To get the time for a full drive rotation on a 7200 RPM drive:

• 7200 rotation per minute (aka 7200 RPM)
• Or 7200/60 times per second.
• Or 120 times per second.
• Or a single rotation takes ¹/₁₂₀ ^th of a second.
• Which is 8.3 ms

So half a rotation should will take half that time, ¹/₂₄₀^th of a second.

1 second is 1000 ms

This is your ¹⁰⁰⁰/₂₄₀ ms.

All of this is the time until the drive can start reading the data. It will still need to read it and pass with to the host.

Reading from the drive is usually much quicker than passing it, so I am going to focus on the slower part:

Given are:

1) 80 MB/s TRANSFER RATE
2) BLOCK MODEL : Block size 4KB

• 80 MiB in one second, or 80*1024 KiB one one second, or 4 * 20 * 1024 KiB/second.
• Divide by 20480.
• 4 KB per ¹/₂₀₄₈₀^th of a second.
• Or 0.488281 ms, which is your latest 0.05 ms.

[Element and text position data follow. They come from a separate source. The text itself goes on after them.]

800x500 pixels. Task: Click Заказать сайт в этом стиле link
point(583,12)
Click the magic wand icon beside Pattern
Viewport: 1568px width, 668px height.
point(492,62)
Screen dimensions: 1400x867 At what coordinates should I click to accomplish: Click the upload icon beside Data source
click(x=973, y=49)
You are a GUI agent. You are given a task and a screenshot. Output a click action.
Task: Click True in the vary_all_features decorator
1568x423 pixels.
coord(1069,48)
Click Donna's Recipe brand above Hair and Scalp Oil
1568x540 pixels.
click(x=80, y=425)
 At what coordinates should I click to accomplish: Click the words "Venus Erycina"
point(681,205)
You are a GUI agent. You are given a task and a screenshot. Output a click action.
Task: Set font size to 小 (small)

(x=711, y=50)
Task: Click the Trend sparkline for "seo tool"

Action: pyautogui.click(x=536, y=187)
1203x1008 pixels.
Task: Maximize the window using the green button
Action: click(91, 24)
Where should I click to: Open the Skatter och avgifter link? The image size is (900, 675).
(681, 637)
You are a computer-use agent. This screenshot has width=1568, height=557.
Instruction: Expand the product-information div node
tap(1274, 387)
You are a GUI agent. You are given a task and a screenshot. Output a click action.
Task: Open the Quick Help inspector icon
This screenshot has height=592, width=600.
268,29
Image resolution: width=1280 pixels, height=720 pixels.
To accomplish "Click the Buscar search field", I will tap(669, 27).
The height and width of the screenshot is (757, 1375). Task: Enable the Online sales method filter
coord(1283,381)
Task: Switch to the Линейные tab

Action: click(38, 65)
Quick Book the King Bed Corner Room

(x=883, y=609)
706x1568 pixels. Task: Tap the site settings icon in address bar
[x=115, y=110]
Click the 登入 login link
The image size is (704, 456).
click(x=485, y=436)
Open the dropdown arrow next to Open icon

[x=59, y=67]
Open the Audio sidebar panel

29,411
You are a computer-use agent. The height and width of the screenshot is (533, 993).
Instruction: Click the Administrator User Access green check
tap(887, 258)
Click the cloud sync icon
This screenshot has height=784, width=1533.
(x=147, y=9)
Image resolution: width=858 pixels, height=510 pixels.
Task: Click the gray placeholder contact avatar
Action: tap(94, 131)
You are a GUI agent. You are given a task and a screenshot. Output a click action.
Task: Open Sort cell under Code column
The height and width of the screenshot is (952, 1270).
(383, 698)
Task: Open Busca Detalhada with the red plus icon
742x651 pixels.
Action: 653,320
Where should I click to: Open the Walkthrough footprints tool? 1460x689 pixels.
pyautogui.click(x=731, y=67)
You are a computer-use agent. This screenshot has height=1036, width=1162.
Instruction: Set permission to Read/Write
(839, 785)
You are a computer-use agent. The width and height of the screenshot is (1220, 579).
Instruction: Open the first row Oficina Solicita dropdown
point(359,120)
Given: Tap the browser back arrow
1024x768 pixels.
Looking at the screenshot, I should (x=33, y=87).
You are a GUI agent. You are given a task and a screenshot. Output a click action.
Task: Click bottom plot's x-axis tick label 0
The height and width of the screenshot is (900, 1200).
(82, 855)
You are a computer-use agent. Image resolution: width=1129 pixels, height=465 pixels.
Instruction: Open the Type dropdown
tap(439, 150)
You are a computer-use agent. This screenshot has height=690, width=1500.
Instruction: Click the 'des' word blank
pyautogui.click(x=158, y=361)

Note that this answer ignores that:

1. the drive needs to read the data before it can transmit it, this will make it slightly slower.
2. But there is no information on how fast the data is read from the platter. (which is a matter of rotation speed, length of data to be read, length of the checksum data and inter sector gaps. (4KiB can be 8 reads of "Header|data|checksum|gap" or a single read.
3. It also ignores that the data might already be present in the drives cache.
4. And it assumes that calculating the checksum takes about no time flat.